----- Texto proporcionado -----
La ambiciosa política de Paz Total, proyecto central del gobierno del presidente Gustavo Petro, quedó sepultada en el Catatumbo, escenario de las viejas guerras de siempre con las que el Ejército de Liberación Nacional busca quebrar cualquier posibilidad de diálogo.

Los carros destartalados trepaban jadeando en sentido contrario al de nuestra caravana. Eran automóviles ochenteros con latas sin un color preciso, repletos de barro y de gallinas aún vivas, amarradas en racimo a los techos de los vehículos que se meneaban al vaivén de los interminables cráteres de la Transversal del Catatumbo, el eufemismo mezquino con qué se bautizó al trayecto entre Ocaña y Tibú, que en realidad es una rajadura abierta a fuerza de pala y sudor por más de ciento cincuenta kilómetros entre las montañas, mantenida por los mismos lugareños y sin un sólo rastro de asfalto en gran parte de su recorrido, que desciende desde la meseta de Ocaña, en Norte de Santander, hacia las tierras calientes de la frontera con Venezuela guiándose con el cauce del río Catatumbo.
----- Material de origen -----
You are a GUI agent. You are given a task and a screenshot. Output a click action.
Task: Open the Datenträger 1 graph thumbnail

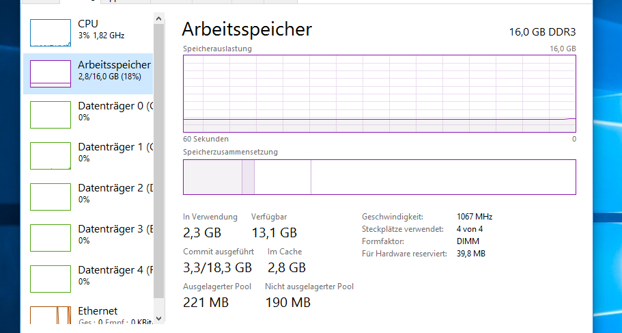[x=51, y=155]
-----
**Ejercicios por resolver**
- A) Reescribe de forma más breve el párrafo del texto sobre el Catatumbo que comienza con «Los carros destartalados trepaban», sin perder sus datos principales.
- B) Prosigue el texto sobre el Catatumbo a partir de su última oración.

**Respuestas**
- A) Carros ochenteros destartalados, cubiertos de barro y con gallinas vivas amarradas al techo, subían en sentido contrario a la caravana, sacudidos por los cráteres de la Transversal del Catatumbo. Ese nombre encubre una trocha de más de ciento cincuenta kilómetros entre Ocaña y Tibú, abierta a pala y sudor, mantenida por los propios lugareños y en gran parte sin asfalto. Desciende desde la meseta de Ocaña, en Norte de Santander, hacia las tierras calientes de la frontera con Venezuela, siguiendo el cauce del río Catatumbo.

- B)
El recorrido dejó intuir la desolación y algún pelotón de soldados imberbes atrincherados con cascos y fusiles gastados en los barrancos de la carretera.

 

Esos carros que nos cruzábamos cada tanto, atiborrados de gente con la parquedad consumiéndose en el rostro, recordaban una y otra vez que por esta trocha intransitable habían huido —seguían huyendo aún— cerca de cincuenta mil campesinos desplazados después de la arremetida feroz del Ejército de Liberación Nacional (ELN), que ha dejado más de cien asesinatos, una veintena de desaparecidos y un número indeterminado de secuestrados desde el 14 de enero, cuando empezó la confrontación con la disidencia del Frente 33, un grupo residual de las extintas FARC con el que antes mantuvieron buenas relaciones. Aquella es, de lejos, la mayor crisis de seguridad del gobierno Petro y una de las peores en las últimas décadas.

Fue el 4 de febrero de 2024 cuando volví a la región con aquella caravana humanitaria de oenegés y funcionarios que portaban chalecos de todos los logotipos imaginables. La iglesia católica encabezó el convoy con destino a El Tarra, allí aguardaban mil campesinos y algunos miembros del Congreso de la Republica para una audiencia de paz. Las banderas blancas de nuestros vehículos contrastaban con las rojinegras del ELN izadas en astas de acero a la entrada de los caseríos: San Pablo, El Aserrío, El Tarra, donde las paredes habían sido pintadas con aerosol unos días antes, o quizá esa misma madrugada, con mensajes de la guerrilla criticando al presidente Gustavo Petro y reprochando su política de Paz Total.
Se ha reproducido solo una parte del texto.